Wednesday, December 7, 2005

Vertigo on the Market

First Person

Academics share their personal experiences

My head has been spinning this fall. For a while the spinning was literal -- I had vertigo brought on by an inner-ear infection. It came on violently and suddenly, two weeks before classes began, and just after I had mailed the last of my job applications. I woke up and couldn't get out of bed.

Now, don't get me wrong, the emergency-room visit wasn't any fun, nor was the anti-vertigo medicine that I took for a day, before quitting because it made me paranoid and nauseated. It also wasn't pleasant to lose eight pounds in four days because I couldn't eat; and I did have a few panic attacks about how I was going to prepare for classes while unable to read or even sit up.

But, truth be told, it was nice to have an excuse to let things slide a bit as the semester began. This is my first semester back on the campus after having a baby. It's also my first semester ever as a tenure-track professor back on the job market. As I mentioned in my first column, I have a job that I love in the Los Angeles area but my husband and I want to move closer to family and I want a position with smaller classes and fewer commuter students.

The experience of incredible dizziness has served me well in the past few months, as I've been going nearly nonstop on my job search. So far, I've managed to keep my feet on the ground, my head on straight, and my breathing deep.

It is with considerable gratitude that I realize how lucky I've been. For some reason, there is a glut of jobs in my area of specialty in the social sciences this year. Out of nearly 45 potential positions, I ended up applying for 11 that seemed to be a good fit for me. Each of them have some of the key factors I'm looking for: a small-college environment, a particular emphasis in areas of my teaching and research, a proximity to wilderness or rural life, and a location close to at least one branch of our family.

Of those jobs, three in particular excite me. On paper, at least, they combine everything I'm looking for. So many jobs have opened up this fall that I didn't even apply for a visiting position that had seemed perfect in August. Instead, I began fantasizing about tenure-track life at a small college in a rural state.

I was also very fortunate that the people I asked for references readily agreed, even though they don't know me extremely well. When I chose to go back on the market, I also chose not to tell members of my department about my search. Who knew if I would be successful?

I have friends in the department, and colleagues I like and respect. I didn't want to jeopardize relationships by announcing that I was looking to leave. So I asked for letters of reference from people outside the university who are familiar with my work. I explained the situation, and we all resolved to be discreet.

I started classes with my list narrowed down, my applications sent, and my vertigo finally gone. But by the second week, I was feeling guilty and sneaky. At our first departmental meeting, it became clear how much our faculty had shrunk over the summer. We have colleagues on Fulbright Fellowships and otherwise abroad, one who has left for a different institution, one who has become dean, another who left for a different department, and the list goes on.

EXTRACTED MATERIAL -
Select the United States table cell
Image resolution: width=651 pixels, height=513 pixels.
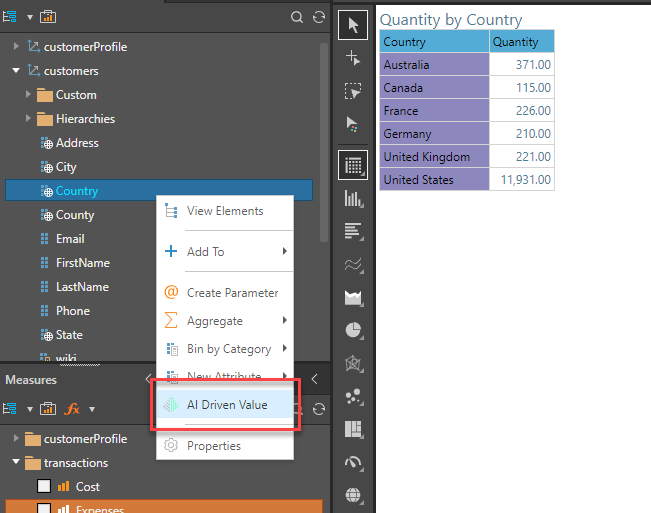click(433, 180)
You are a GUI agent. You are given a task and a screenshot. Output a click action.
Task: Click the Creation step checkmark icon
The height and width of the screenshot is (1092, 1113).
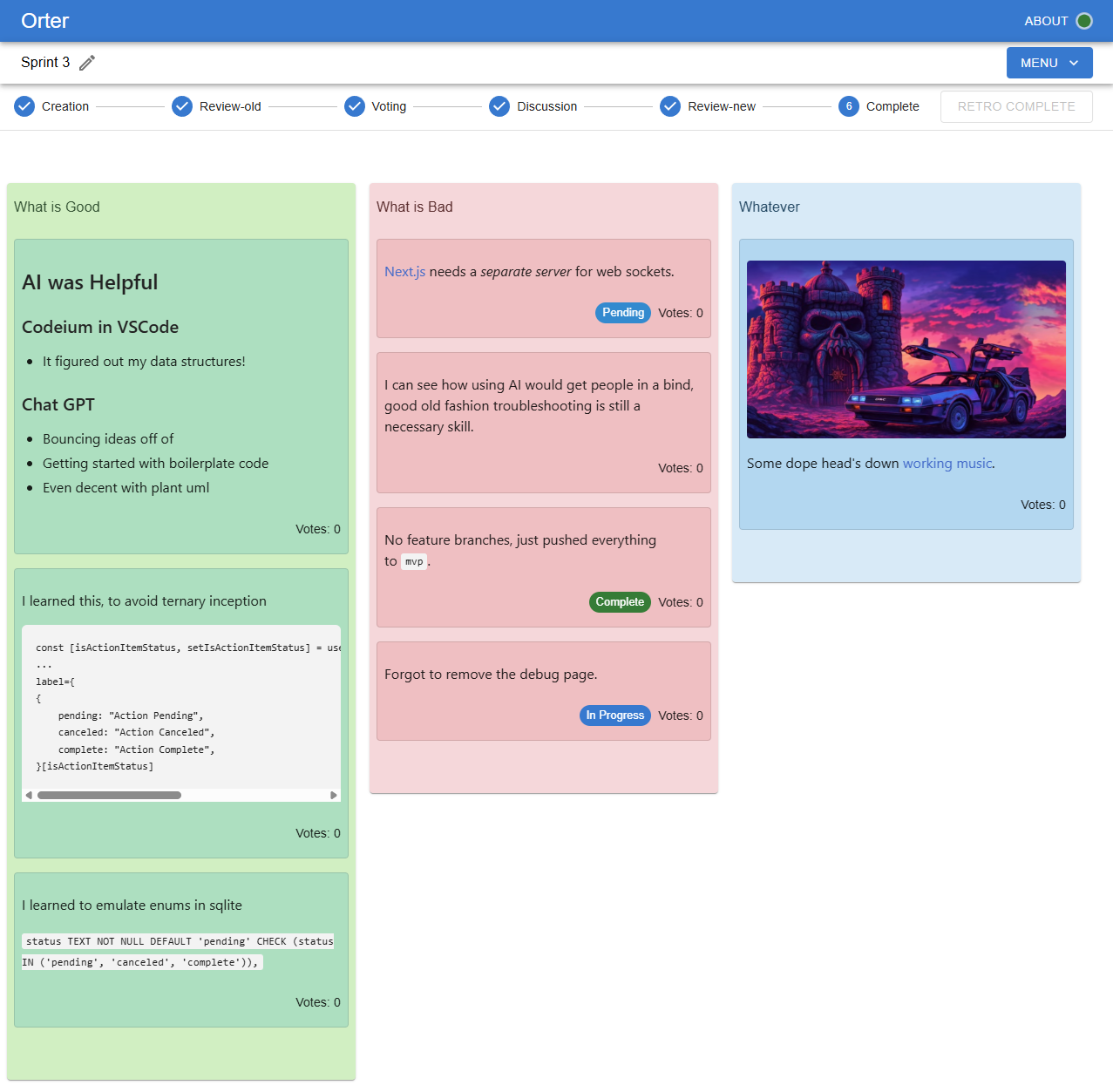coord(24,106)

REQUIRED ACTION -
Transcribe the part of the job-search column starting with "I was also very" and going on through "to be discreet.".

EXERCISE SOLUTION -
I was also very fortunate that the people I asked for references readily agreed, even though they don't know me extremely well. When I chose to go back on the market, I also chose not to tell members of my department about my search. Who knew if I would be successful?

I have friends in the department, and colleagues I like and respect. I didn't want to jeopardize relationships by announcing that I was looking to leave. So I asked for letters of reference from people outside the university who are familiar with my work. I explained the situation, and we all resolved to be discreet.